Sunnahs of Expressing Love to Your Parents

Your parents are blessings that you must cherish. Little were you when they were fending for your needs so as to keep you sustained. No matter how minute their contributions in your life might be at this moment, they have their due rights as long as they are not calling towards anything Haram.

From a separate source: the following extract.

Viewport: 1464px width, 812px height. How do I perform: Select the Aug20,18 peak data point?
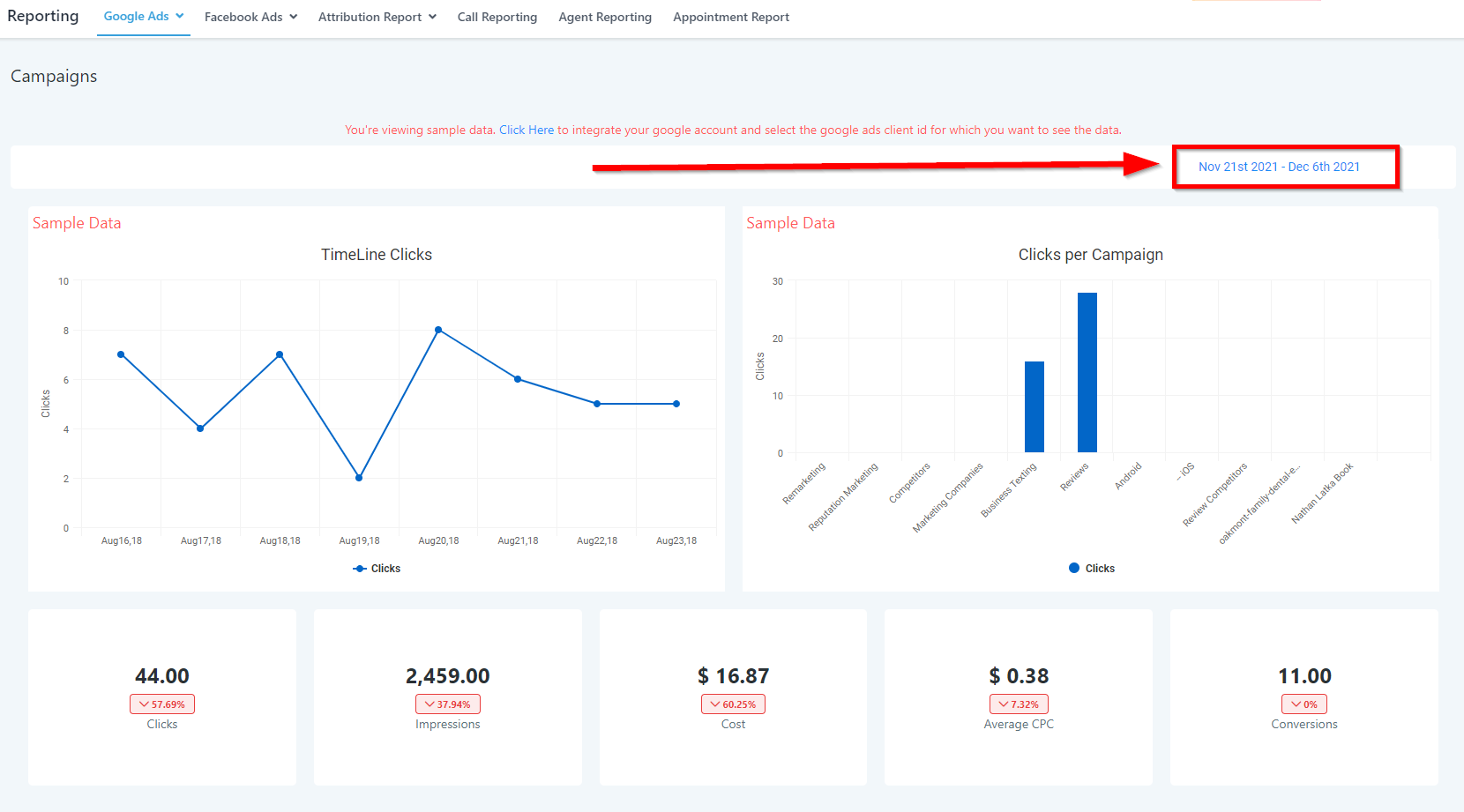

Rights of Parents According to the Quran and Sunnah

1.  Show respect.

And your Lord has decreed that you not worship except Him, and to parents, good treatment. Whether one or both of them reach old age with you, say not to them , “uff,” and do not repel them but speak to them a noble word. 

(Surah Al-Isra, 17:23)

2.  Be kind (Good Treatment).

Abu Huraira reported that a person said: Allah’s Messenger, who amongst the people is most deserving of my good treatment? He said: Your mother, again your mother, again your mother, then your father, then your nearest relatives according to the order (of nearness). 

(Muslim, 2548b)

Your mother probably went through all these difficulties when trying to sustain you as a child. The mother and child bond is something that’s in the fitrah (innate nature), and this is even witnessed in animals.

“The best of’ the deeds or deed is the (observance of) prayer at its proper time and kindness to the parents.” 

(Sahih Muslim, 85e)

3.  Behave in a way that won’t displease them.

The Prophet, peace and blessings be upon him, said:

“The Lord’s pleasure is in the parent’s pleasure, and the Lord’s anger is in the parent’s anger.” 

(Tirmidhi, 1899)

This connection between Allah’s pleasure and the parent’s pleasure is a sure reason for you to increase your reverence for your parents. Knowing that the Lord’s anger is in your parent’s anger should make you want to gain your parent’s love using all good tactics.

4.  Be obedient (as long as it doesn’t contradict Quran and Sunnah).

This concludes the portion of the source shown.